On 5 September 2010 21:18, rosea grammostola <rosea.grammostola@gmail.com> wrote:

Thanks for the info. After some reading and discussion, the i3 or i5 seems to be good options indeed.
After reading this: http://www.anandtech.com/show/2901/7 and considering my budget
It looks like I better go for a i3 540 or something close to that, compared to a i5...

My perspective on the processors is a little different. If you go for the Arrandale i5-750 you get 4 cores (but no hyperthreading or GPU) instead of 2 cores with hyperthreading plus on-chip GPU. You can see the equivalent Anandtech review for Arrandale at http://www.anandtech.com/show/2832 . If you compare the benchmarks in the review you quoted, the i5-750 has a Sysmark score of 217 versus 204 for the i3-540, which is only a 6% difference. However, if you look at multiple benchmarks (see Tom's hardware comparison chart http://www.tomshardware.co.uk/charts/desktop-cpu-charts-2010/compare,2414.html?prod[4483]=on&prod[4487]=on (which is for i5-530, not i5-540 but is still relevant)) the differences are often much greater. In particular, if you look at the Adobe Photoshop Image processing benchmark, which is the only one that I know is definitely using parallel processing on all available cores, then the 4 core processor is twice as fast (unsurprisingly). My expectation is that as time goes on more and more compute-intensive applications (such as audio and video encoding and compiling) will start to use multiple cores fully, so it makes sense to buy for the future.

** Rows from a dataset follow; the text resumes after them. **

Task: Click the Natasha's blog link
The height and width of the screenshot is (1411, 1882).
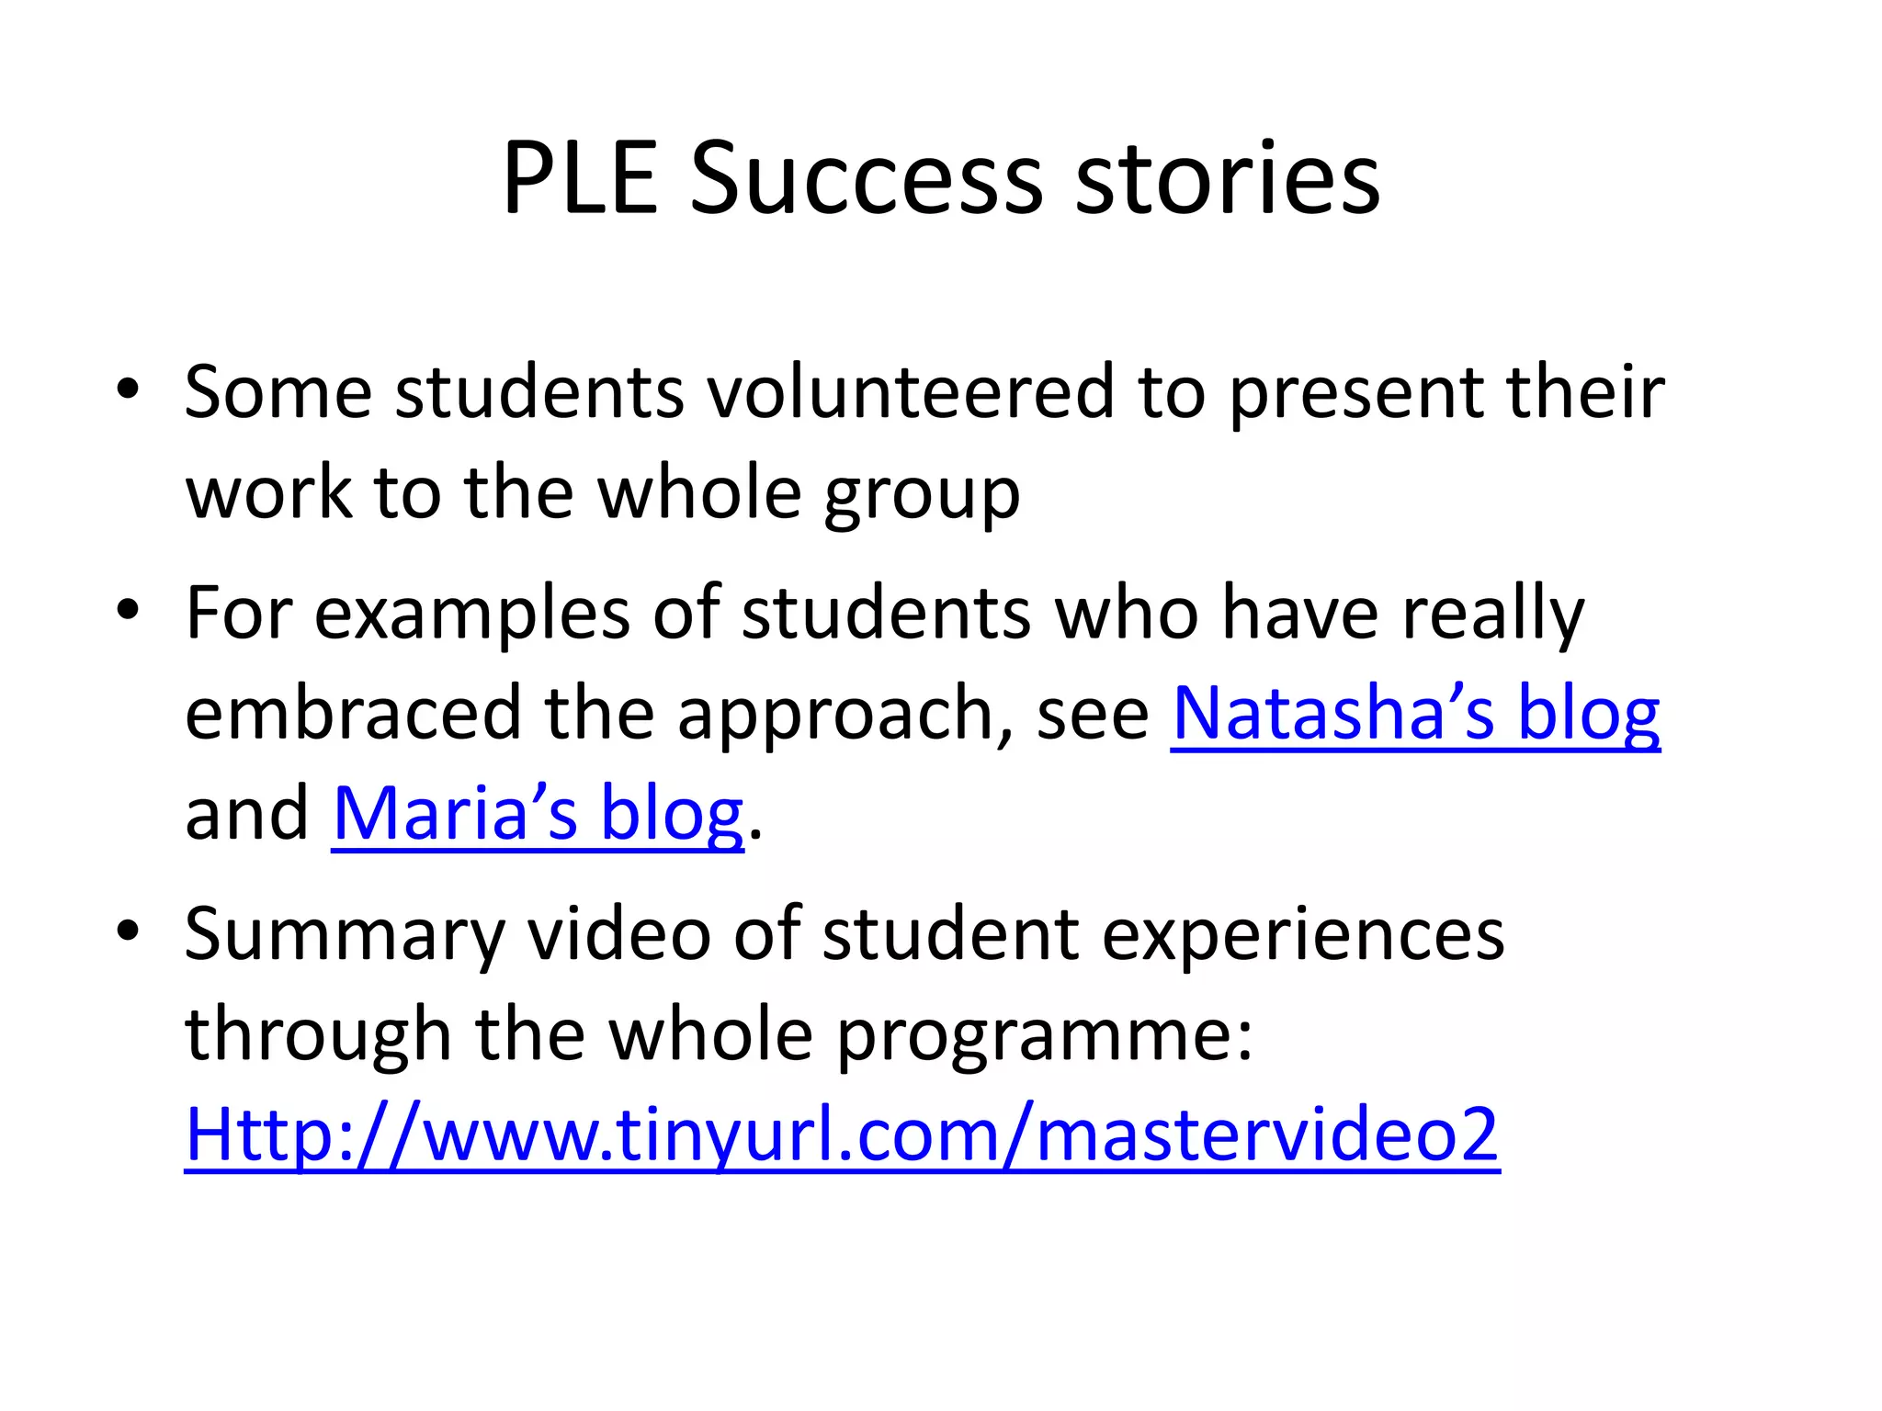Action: click(x=1415, y=714)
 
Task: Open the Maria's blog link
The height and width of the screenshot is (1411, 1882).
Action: click(x=538, y=814)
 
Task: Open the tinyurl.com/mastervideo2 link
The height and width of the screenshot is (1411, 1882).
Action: click(x=842, y=1135)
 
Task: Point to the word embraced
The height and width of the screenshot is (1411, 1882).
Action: click(x=353, y=714)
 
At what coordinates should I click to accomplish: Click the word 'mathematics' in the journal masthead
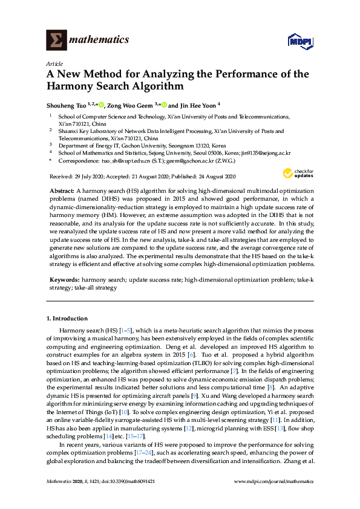coord(100,40)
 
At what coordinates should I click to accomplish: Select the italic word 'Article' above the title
coord(54,63)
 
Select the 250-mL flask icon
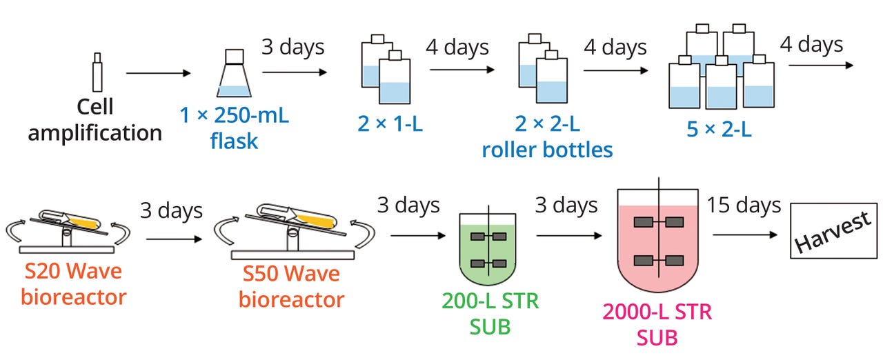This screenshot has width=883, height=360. pos(234,75)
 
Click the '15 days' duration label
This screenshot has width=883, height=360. pos(743,205)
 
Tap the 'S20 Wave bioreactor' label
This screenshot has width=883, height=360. pos(73,284)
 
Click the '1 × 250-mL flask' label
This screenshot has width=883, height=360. pos(234,128)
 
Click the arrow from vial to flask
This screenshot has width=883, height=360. pos(158,73)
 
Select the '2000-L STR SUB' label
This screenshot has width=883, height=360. pos(657,324)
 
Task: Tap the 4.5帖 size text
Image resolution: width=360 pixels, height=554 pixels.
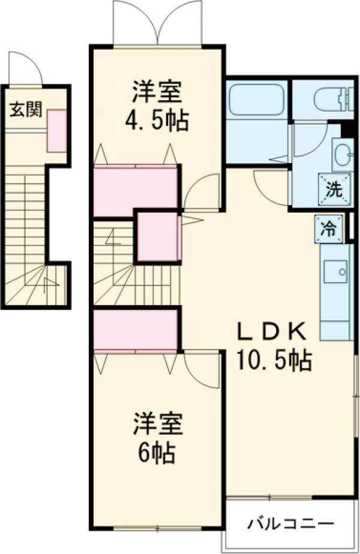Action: click(157, 121)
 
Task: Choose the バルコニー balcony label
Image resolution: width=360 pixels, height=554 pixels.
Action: click(290, 523)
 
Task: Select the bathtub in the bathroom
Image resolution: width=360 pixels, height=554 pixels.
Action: click(257, 100)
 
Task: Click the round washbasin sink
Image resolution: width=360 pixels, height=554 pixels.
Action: click(343, 154)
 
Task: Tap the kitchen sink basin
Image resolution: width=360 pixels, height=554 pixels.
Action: click(335, 273)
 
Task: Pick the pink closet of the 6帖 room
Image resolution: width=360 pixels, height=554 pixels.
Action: click(136, 329)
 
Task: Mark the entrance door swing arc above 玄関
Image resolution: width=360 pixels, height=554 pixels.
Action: click(25, 68)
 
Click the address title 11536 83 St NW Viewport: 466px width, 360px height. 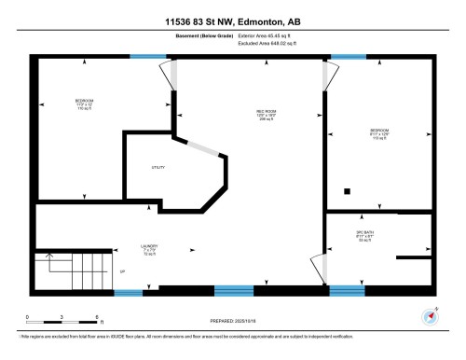233,21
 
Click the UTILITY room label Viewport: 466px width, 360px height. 158,168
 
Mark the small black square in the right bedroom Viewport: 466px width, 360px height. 348,191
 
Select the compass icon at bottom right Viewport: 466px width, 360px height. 430,313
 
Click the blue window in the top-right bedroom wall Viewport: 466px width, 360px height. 349,58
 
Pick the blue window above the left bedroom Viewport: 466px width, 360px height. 146,58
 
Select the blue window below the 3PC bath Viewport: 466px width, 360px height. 349,289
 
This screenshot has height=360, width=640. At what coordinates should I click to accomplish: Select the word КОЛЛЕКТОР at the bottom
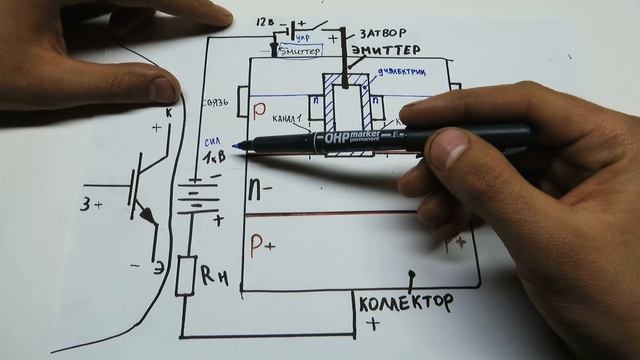point(404,301)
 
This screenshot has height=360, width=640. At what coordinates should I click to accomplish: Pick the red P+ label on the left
point(263,246)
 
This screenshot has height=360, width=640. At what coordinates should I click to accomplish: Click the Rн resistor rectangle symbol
point(185,274)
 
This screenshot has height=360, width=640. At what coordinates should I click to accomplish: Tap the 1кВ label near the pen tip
point(213,159)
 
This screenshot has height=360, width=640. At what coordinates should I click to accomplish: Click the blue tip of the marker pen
point(237,148)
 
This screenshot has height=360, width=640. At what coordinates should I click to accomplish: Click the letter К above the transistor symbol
point(166,114)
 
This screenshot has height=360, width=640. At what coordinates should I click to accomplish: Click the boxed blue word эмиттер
point(303,47)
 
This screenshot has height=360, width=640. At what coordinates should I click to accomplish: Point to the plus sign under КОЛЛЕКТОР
point(375,324)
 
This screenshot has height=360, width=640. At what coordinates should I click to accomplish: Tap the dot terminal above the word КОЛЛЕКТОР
point(410,274)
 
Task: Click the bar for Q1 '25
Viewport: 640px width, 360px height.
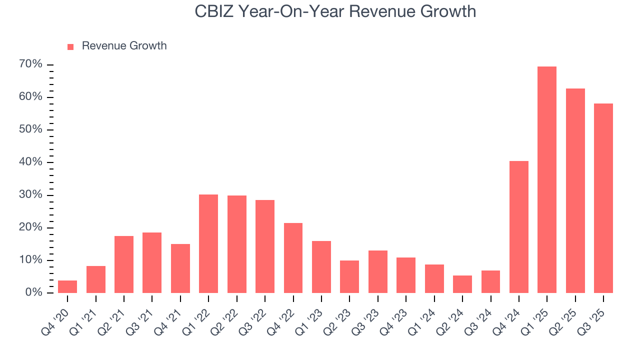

Another factor is memory bandwidth; assuming that some audio work is memory intensive (in particular playback using large sample banks) then I think this is important. The i5-750 has a memory bandwidth of 16.9 GB/s vs. 11.6 for the i3-530 (from the comparison chart); this is a 46% improvement. Compounding this is the fact that the onboard GPU is using main memory as video memory, so that memory bandwidth is also being shared with all the video data, which could eat up a large chunk of the capacity. So the i5 must come out way ahead on memory bandwidth available for the CPU.

Thirdly, you can get cheap fanless video cards with far better performance with the onboard GPU and no uncertainty about whether they work with the real-time kernel (but ask what models are tested, I remember hearing that some of the proprietary drivers also caused problems it the RT kernel).

My philosophy is to let the CPU do processing, and the video card handle video with its own separate memory that doesn't compete with the CPU; combining the two can only lead to compromises.